Randomized controlled trial to assess the effect of vitamin K supplementation on the rate of elastin degradation in COPD

Rationale: Elastin is a unique protein providing elasticity and resilience to dynamic organs, such as lungs. Elastin is a basic requirement for both respiration and circulation. The rate of elastin degradation is accelerated in chronic obstructive pulmonary disease (COPD). Desmosine (DES) is an amino acid that is only found in elastin fibers, and consequently, plasma (p)DES levels reflect the rate of elastin degradation. pDES is a strong predictor of mortality in COPD. We regard decelerating elastin degradation as an attractive novel therapeutic target in COPD. Elastin calcification stimulates elastin degradation and vice versa. Elastin calcification is inhibited by Matrix Gla Protein (MGP), a protein which needs vitamin K to become activated. Serum inactive levels of MGP, dephospho-uncarboxylated (dp-uc) MGP, are inversely associated with vitamin K status. Recently, we found significantly lower vitamin K status in COPD patients compared to controls. Furthermore, we found an inverse association between vitamin K-status and the rate of elastin degradation in both subjects with COPD and controls with no lung disease. Vitamin K epoxide reductase (VKOR) is an enzyme that plays a role in vitamin K recycling. Certain polymorphisms in the gene coding for VKOR, the VKOR complex 1 (VKORC1) gene, are associated with reduced vitamin K recycling. Possibly, these polymorphisms are, in part, responsible for inter-individual differences in vitamin K-status. We hypothesize that improving vitamin K-status by vitamin K supplementation could have a favorable decelerating effect on elastin degradation.
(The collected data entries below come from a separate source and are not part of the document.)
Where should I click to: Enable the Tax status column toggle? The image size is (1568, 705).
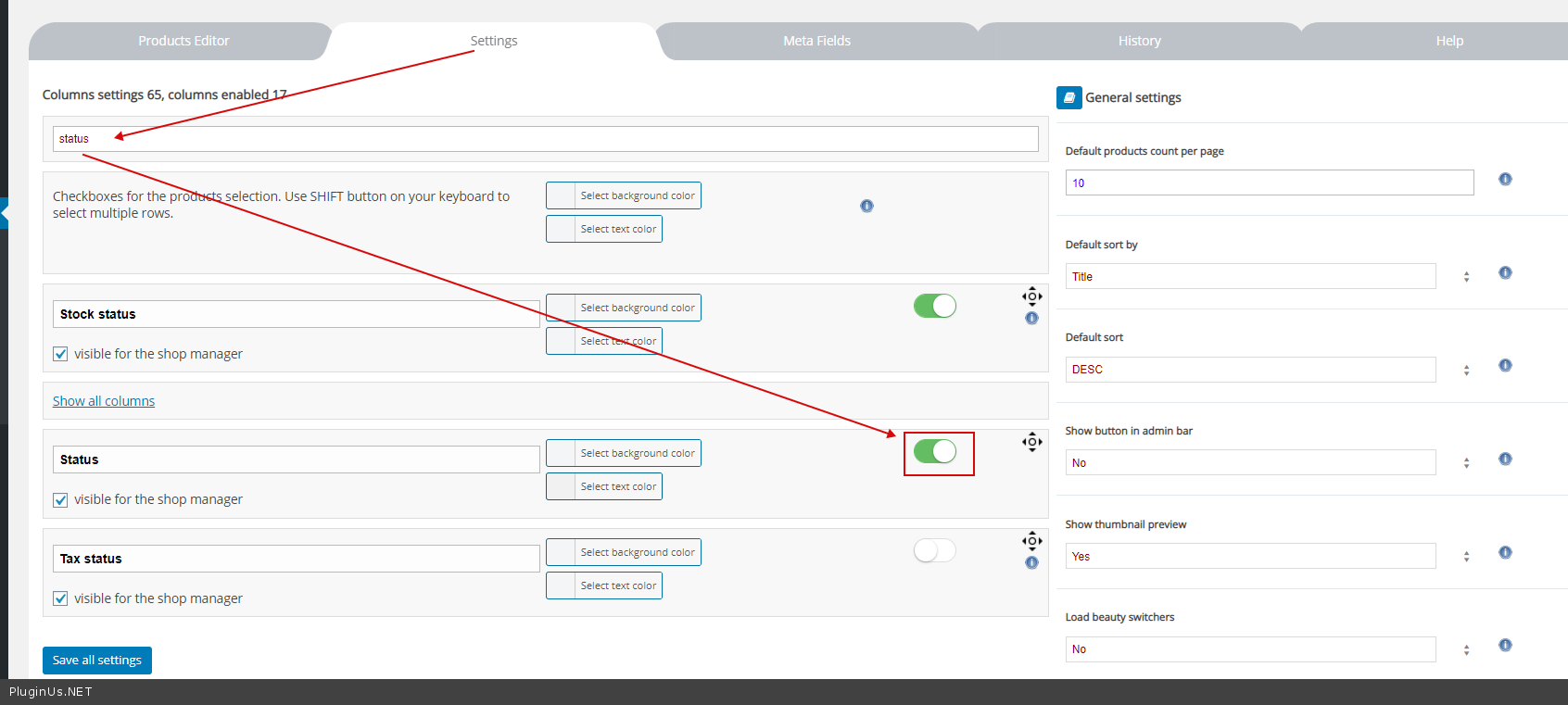point(934,550)
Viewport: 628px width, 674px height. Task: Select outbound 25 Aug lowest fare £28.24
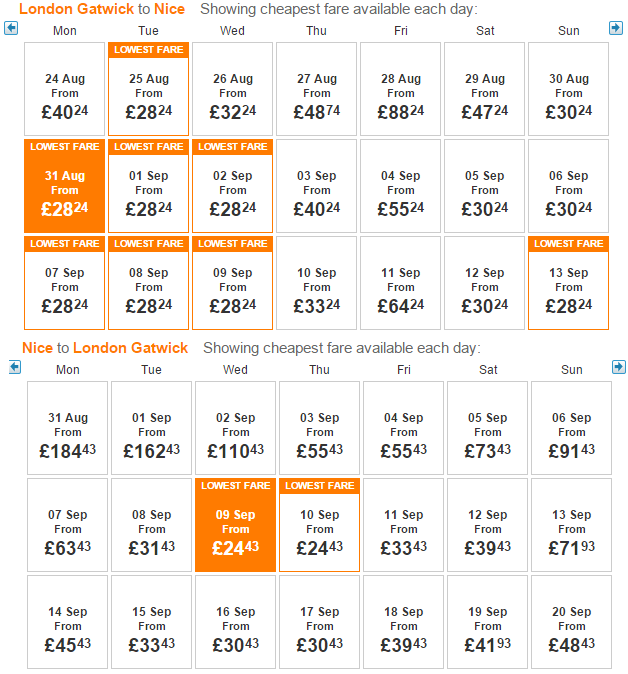pyautogui.click(x=148, y=89)
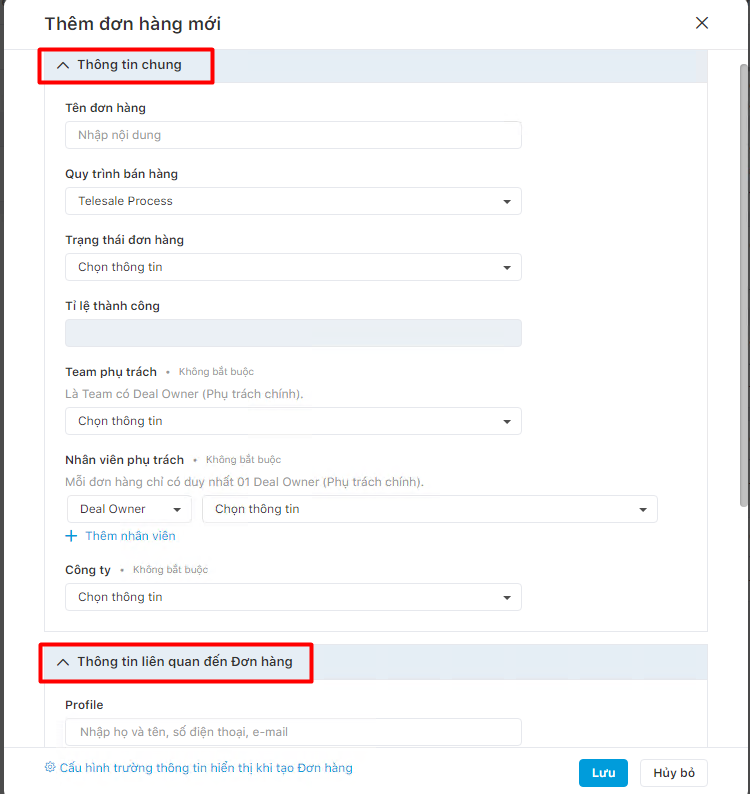Viewport: 750px width, 794px height.
Task: Click the Thông tin chung section header
Action: 376,66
Objective: To evaluate whether supplementation of vitamin K2 decelerates the rate of elastin degradation in patients with COPD.

Study design: Double-blind randomized placebo-controlled intervention trial.
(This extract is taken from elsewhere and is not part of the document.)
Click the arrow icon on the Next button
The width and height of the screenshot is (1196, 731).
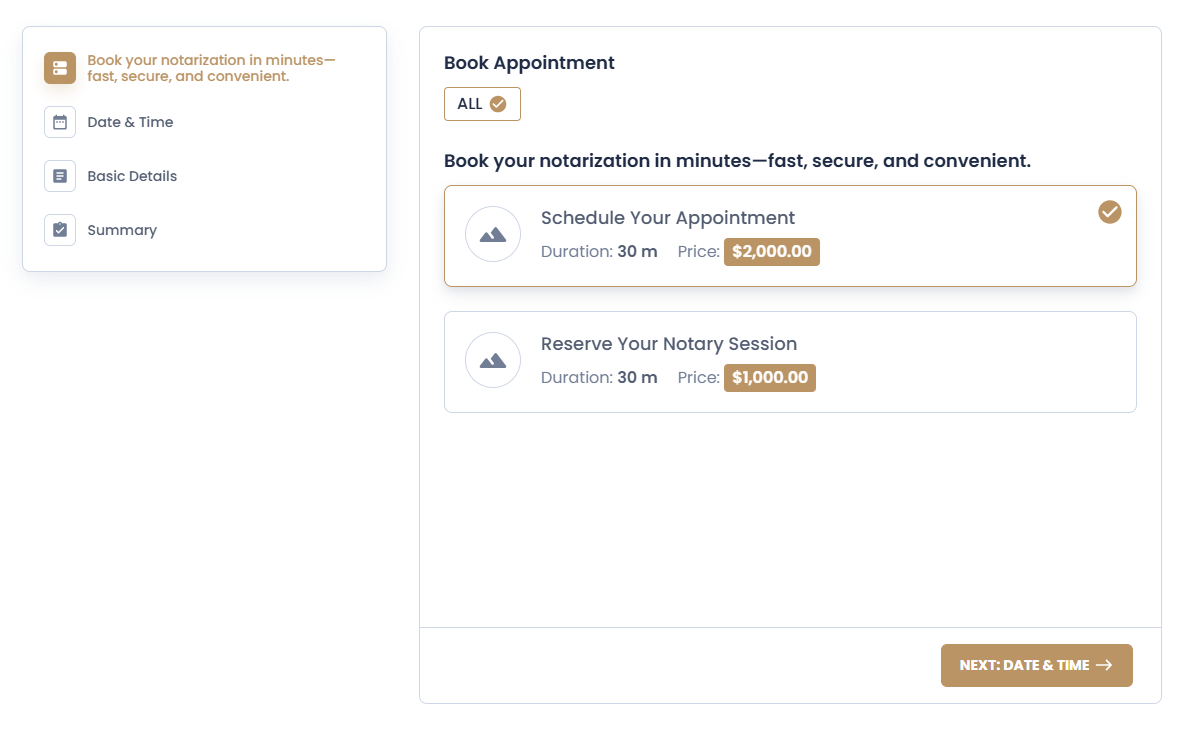click(1104, 665)
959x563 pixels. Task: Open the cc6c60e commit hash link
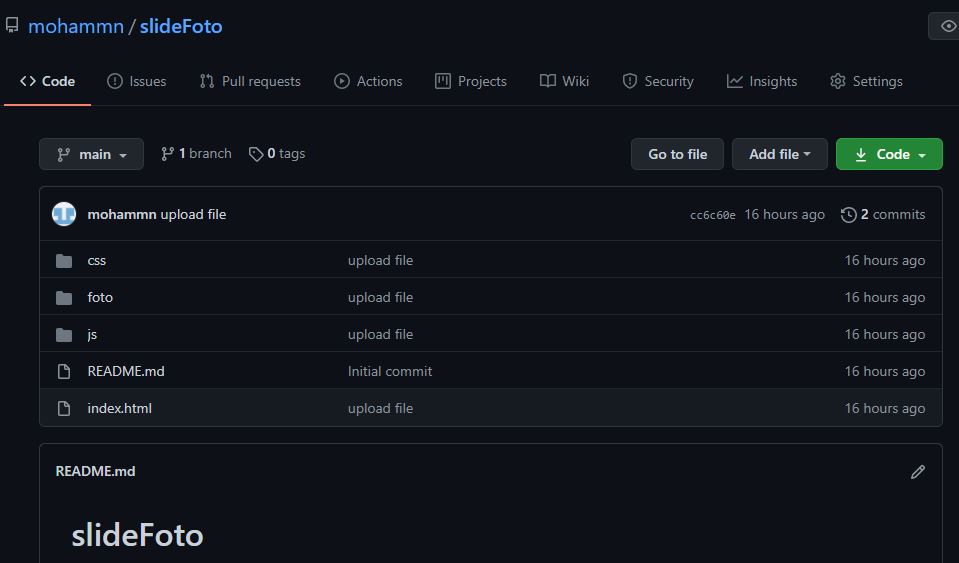(712, 215)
Study population: A total of 40 COPD patients who participate in the inpatient rehabilitation program of CIRO.

Intervention: Supplementation of 360 mcg vitamin K2 once daily for eight weeks.

Main study parameters/endpoints: The primary endpoint is the difference in the rate of elastin degradation (quantified by the plasma desmosine assay) after 8 weeks of vitamin K versus placebo supplementation. Secondary endpoints (after 8 weeks of treatment) are: vitamin K-status (quantified by dp-ucMGP), proteins induced by vitamin K abcense (PIVKA)-II levels (inversely associated with vitamin K status), vitamin D levels, lung function parameters, questionnaires concerning psychosocial functioning/functional effects/health status, physical functioning, body composition, arterial stiffness and exacerbations during the study period. In addition, we want to evaluate if different polymorphisms of the VKORC1 gene are associated with desmosine and dp-ucMGP levels at baseline and after vitamin K2 supplementation.
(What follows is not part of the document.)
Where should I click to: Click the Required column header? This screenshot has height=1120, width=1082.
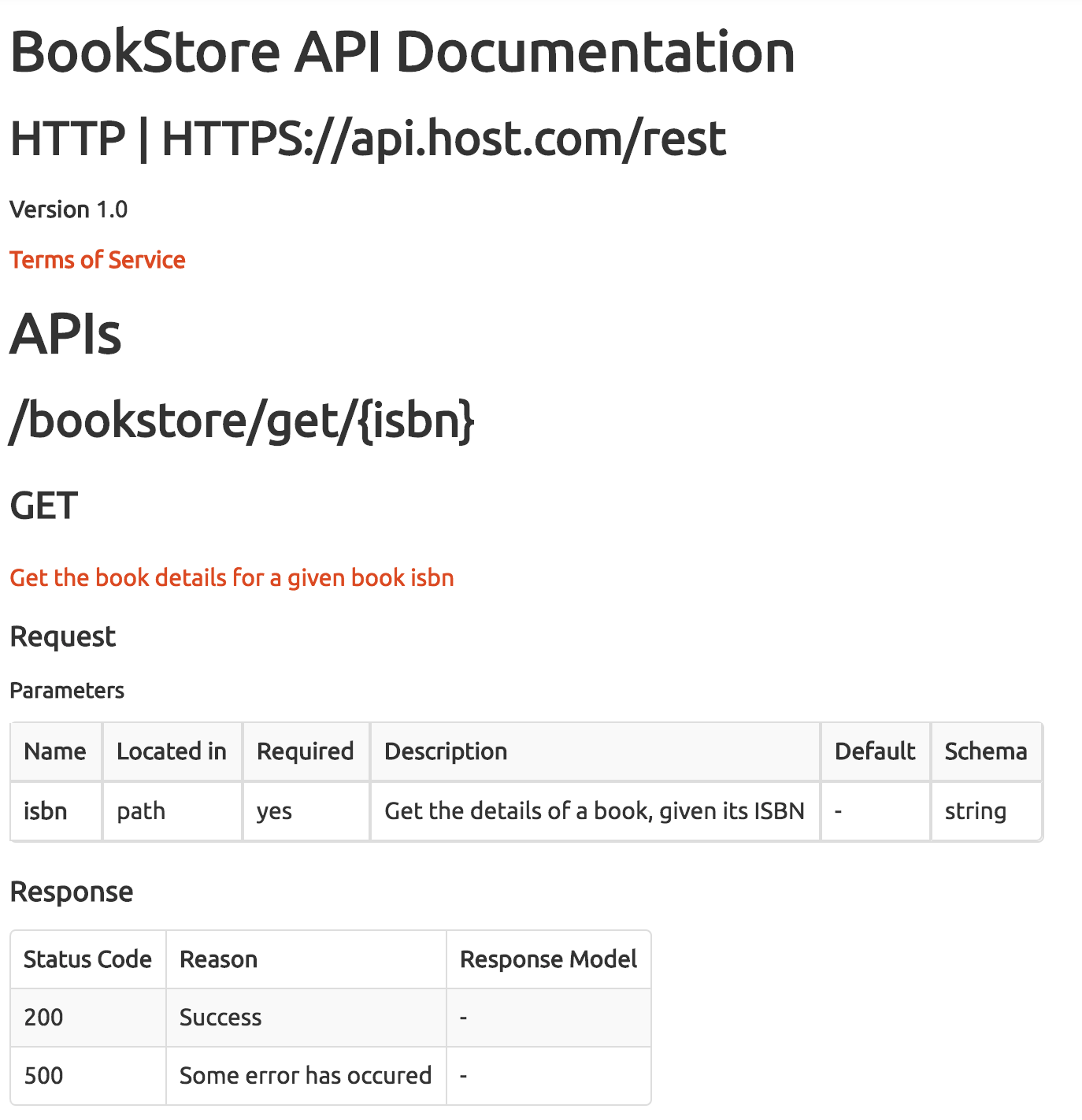point(306,751)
Nature and extent of the burden and risks associated with participation, benefit and group relatedness: This study has two evaluation moments which coincide with the start of rehabilitation and the evaluation assessment of the inpatient rehabilitation program, which implies that there is no additional visit for study participants. The evaluation moments will be scheduled at baseline (t=0, start of rehabilitation) and at the end of the study (t=8, after 8 weeks of rehabilitation). Time between the intake assessment and start of the rehabilitation is 1 to 6 weeks. One tube of blood is drawn at the start of rehabilitation, which implies an additional needle stick for study purposes. After 8 weeks, blood is drawn as part of the standard rehabilitation program and one extra tube of blood will be drawn for this study. The other additional tests for the study (not part of the regular assessments) are arterial stiffness measurements (pulse wave velocity) (at t=0 and t=8). Participating in the study has negligible risks as adverse side-effects from vitamin K2 supplementation have never been described in persons who do not use vitamin K antagonists (VKAs).

Vitamin K supplementation will lead to a deceleration of elastin degradation in COPD patients.

Baseline and 8 weeks (i.e. after pulmonary rehabilitation)

Patients participating in a 8-week inpatient rehabilitation program at CIRO+ will be randomized to receive either 360 mcg vitamin K2 or placebo orally once a day during 8 weeks.